Extract »
####################

Ooops. I looked wrong. Sorry. All four partitions are mis aligned.

Roger.

--
** [email protected] ** http://www.BitWizard.nl/ ** +31-15-2600998 **
** Delftechpark 26 2628 XH Delft, The Netherlands. KVK: 27239233 **
*-- BitWizard writes Linux device drivers for any device you may have! --*
Q: It doesn't work. A: Look buddy, doesn't work is an ambiguous statement.
Does it sit on the couch all day? Is it unemployed? Please be specific!
Define 'it' and what it isn't doing. --------- Adapted from lxrbot FAQ

2010-12-26 22:08:02

by Niels

[permalink] [raw]
Subject: Re: Slow disks.

On Friday 24 December 2010 16:24, Michael Tokarev wrote:

[snip]
> The thing is, for these WD*EARS drivers, it is _vital_ to get
> proper alignment of all partitions and operations. They've
> 4Kb sectors physically but report 512bytes sectors to the OS.
> It is _essential_ to ensure all partitions are aligned to the
> 4Kb sectors. Be it LVM, raid-something, etc - each filesystem
> must start at a 4kb boundary at least, or else you'll see
> _dramatic_ write speed problems.
>
> So.. check the whole storage stack and ensure proper alignment
> everywhere. In particular, check that your partitions are not
> aligned to 63 sectors (512b), or starts at N+1 sector - the
> most problematic mode for these drives.

####################

Listed entries »
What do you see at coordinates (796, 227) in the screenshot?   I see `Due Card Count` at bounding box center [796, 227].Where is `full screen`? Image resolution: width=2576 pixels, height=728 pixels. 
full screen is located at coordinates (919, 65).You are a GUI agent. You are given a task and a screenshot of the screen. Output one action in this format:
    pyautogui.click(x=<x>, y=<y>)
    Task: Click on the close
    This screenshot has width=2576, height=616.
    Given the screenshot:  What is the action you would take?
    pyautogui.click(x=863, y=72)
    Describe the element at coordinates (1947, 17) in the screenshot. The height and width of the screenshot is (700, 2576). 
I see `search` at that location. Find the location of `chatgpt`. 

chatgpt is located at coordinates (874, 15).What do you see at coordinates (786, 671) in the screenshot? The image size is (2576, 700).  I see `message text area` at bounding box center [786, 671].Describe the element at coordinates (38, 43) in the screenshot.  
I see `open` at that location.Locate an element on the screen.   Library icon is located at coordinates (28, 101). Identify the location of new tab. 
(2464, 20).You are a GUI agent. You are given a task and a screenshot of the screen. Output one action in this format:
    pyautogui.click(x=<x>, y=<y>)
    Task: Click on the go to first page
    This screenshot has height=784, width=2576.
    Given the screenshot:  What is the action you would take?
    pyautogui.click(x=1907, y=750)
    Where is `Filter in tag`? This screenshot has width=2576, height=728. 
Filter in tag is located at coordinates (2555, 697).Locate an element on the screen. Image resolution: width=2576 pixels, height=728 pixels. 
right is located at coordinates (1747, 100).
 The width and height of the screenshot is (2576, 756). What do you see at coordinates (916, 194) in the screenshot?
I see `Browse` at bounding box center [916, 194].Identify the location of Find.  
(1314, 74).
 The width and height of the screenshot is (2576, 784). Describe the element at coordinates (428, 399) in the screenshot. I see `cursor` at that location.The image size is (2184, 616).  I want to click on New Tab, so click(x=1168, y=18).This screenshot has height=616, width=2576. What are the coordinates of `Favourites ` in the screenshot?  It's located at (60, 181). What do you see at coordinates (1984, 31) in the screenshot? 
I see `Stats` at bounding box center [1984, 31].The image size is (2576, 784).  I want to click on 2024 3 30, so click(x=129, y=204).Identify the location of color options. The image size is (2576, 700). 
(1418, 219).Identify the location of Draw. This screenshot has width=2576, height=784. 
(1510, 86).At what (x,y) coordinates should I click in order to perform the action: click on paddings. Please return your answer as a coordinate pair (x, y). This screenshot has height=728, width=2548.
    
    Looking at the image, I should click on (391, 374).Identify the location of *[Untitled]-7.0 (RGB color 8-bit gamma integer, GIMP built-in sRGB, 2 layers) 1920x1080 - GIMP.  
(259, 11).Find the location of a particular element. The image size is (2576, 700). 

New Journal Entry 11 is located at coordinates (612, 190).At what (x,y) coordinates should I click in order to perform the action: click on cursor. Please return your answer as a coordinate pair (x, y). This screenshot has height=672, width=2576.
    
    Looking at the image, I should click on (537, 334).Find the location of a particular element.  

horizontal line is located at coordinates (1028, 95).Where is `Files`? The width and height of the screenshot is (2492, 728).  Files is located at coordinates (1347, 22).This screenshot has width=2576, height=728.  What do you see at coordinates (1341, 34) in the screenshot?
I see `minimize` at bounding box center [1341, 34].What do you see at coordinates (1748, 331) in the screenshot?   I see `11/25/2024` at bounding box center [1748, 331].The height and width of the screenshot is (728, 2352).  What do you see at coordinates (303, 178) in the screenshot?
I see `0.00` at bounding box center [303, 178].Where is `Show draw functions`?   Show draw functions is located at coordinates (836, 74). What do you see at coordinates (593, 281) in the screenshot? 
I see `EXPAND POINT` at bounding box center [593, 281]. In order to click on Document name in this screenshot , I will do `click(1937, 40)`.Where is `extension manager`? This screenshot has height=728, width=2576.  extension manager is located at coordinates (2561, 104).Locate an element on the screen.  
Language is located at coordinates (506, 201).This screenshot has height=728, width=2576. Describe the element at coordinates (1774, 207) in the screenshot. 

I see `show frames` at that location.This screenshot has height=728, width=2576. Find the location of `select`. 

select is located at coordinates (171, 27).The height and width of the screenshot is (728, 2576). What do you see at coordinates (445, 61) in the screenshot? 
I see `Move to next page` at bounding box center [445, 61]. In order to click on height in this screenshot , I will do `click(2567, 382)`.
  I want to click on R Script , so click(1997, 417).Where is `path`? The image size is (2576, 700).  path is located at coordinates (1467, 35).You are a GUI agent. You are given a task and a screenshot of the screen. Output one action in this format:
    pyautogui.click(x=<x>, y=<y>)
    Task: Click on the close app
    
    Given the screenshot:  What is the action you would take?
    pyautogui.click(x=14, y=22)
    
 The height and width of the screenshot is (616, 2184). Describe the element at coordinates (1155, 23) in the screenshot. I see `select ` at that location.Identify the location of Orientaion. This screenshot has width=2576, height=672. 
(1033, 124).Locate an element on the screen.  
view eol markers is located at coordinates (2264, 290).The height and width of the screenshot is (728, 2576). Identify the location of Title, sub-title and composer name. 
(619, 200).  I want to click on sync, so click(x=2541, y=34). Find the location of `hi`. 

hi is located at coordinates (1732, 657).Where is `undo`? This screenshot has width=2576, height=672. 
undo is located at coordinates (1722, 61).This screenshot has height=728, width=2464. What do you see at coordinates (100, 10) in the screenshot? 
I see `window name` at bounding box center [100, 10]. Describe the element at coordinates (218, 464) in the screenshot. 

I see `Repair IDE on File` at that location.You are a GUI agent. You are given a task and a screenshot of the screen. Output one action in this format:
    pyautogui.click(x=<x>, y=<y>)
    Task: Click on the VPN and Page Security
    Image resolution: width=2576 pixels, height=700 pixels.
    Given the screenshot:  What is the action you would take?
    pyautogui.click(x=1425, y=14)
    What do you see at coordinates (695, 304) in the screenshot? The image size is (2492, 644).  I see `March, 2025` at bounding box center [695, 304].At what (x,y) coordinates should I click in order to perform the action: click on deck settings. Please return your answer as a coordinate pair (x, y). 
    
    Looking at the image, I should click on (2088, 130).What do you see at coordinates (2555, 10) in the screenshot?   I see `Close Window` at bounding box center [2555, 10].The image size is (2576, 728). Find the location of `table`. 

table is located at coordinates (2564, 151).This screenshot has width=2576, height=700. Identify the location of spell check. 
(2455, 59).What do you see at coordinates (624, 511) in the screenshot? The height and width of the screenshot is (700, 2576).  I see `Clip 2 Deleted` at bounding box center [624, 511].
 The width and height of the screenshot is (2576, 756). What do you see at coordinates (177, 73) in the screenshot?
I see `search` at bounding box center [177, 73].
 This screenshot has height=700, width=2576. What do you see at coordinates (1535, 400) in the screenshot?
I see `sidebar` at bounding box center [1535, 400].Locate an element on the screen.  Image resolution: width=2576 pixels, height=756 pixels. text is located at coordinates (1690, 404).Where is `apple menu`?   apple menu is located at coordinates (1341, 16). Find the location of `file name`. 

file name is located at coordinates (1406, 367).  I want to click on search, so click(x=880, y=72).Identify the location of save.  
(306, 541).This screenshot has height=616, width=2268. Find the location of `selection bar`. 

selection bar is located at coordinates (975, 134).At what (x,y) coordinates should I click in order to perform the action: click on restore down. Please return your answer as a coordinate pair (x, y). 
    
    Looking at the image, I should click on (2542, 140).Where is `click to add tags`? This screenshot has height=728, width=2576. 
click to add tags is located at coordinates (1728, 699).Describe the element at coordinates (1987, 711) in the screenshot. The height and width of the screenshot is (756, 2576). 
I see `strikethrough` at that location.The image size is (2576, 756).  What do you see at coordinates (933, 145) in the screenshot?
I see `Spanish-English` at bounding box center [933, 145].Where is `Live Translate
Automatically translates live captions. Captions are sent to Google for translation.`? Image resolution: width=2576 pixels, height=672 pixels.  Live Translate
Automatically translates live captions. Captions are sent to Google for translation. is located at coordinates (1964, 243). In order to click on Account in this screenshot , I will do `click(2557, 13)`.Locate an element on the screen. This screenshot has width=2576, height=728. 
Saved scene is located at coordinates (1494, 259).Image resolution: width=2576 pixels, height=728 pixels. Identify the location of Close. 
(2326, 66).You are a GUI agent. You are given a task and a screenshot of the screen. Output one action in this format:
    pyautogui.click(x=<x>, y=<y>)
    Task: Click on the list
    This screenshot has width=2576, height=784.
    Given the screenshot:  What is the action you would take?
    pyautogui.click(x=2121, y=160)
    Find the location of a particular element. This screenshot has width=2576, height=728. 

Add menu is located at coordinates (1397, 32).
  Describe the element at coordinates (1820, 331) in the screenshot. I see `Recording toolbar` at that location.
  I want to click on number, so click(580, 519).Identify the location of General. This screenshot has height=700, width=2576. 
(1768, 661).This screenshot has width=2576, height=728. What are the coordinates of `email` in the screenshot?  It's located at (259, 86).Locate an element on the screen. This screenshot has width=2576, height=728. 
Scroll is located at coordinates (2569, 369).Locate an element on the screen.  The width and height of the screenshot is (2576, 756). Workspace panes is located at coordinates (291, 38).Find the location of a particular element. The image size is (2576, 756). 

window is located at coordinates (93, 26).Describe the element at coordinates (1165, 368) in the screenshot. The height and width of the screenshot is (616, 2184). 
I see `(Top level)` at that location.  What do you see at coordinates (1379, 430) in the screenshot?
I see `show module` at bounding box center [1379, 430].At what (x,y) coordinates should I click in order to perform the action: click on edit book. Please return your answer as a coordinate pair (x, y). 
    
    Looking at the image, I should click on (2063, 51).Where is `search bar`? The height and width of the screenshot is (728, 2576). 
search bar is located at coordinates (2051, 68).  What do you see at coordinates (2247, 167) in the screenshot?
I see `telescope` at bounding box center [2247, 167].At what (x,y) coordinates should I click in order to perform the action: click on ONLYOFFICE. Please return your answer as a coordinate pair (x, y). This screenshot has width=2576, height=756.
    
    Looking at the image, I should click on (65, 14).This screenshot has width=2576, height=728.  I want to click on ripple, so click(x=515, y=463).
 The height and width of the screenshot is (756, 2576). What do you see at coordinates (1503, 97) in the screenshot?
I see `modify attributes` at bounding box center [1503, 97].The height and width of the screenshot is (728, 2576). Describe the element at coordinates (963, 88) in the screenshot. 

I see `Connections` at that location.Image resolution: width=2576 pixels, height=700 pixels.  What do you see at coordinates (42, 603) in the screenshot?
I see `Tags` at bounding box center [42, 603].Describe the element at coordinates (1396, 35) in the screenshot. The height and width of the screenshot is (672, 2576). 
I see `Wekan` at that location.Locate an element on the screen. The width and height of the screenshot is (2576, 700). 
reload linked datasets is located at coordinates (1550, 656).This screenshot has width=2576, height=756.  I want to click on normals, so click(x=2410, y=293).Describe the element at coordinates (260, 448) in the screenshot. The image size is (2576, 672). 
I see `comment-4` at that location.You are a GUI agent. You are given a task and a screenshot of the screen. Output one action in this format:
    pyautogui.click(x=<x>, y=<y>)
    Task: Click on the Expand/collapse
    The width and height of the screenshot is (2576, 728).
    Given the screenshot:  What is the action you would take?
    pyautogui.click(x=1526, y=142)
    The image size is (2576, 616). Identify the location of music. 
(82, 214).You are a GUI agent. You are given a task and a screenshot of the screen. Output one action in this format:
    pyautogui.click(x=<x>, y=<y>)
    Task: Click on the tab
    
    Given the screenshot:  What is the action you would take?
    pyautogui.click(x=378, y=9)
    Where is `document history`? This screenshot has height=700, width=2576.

####################

Stated goal 1 »
Could you print the part of the disk alignment thread starting at "On Friday 24" and ending at "write speed problems."?
Stated goal 2 »
How would you render this sentence from the disk alignment thread in Spanish: "They've 4Kb sectors physically but report 512bytes sectors to the OS."
Stated goal 3 »
Answer these questions from the disk alignment thread:
(a) How many partitions does the opening message say are misaligned?
(b) According to the signature, what does BitWizard write?
(c) On what date did Michael Tokarev write the quoted message?

Exercise solution 1 »
On Friday 24 December 2010 16:24, Michael Tokarev wrote:

[snip]
> The thing is, for these WD*EARS drivers, it is _vital_ to get
> proper alignment of all partitions and operations. They've
> 4Kb sectors physically but report 512bytes sectors to the OS.
> It is _essential_ to ensure all partitions are aligned to the
> 4Kb sectors. Be it LVM, raid-something, etc - each filesystem
> must start at a 4kb boundary at least, or else you'll see
> _dramatic_ write speed problems.

Exercise solution 2 »
Físicamente tienen sectores de 4Kb, pero informan al sistema operativo de sectores de 512 bytes.

Exercise solution 3 »
(a) All four.
(b) Linux device drivers for any device you may have.
(c) Friday 24 December 2010.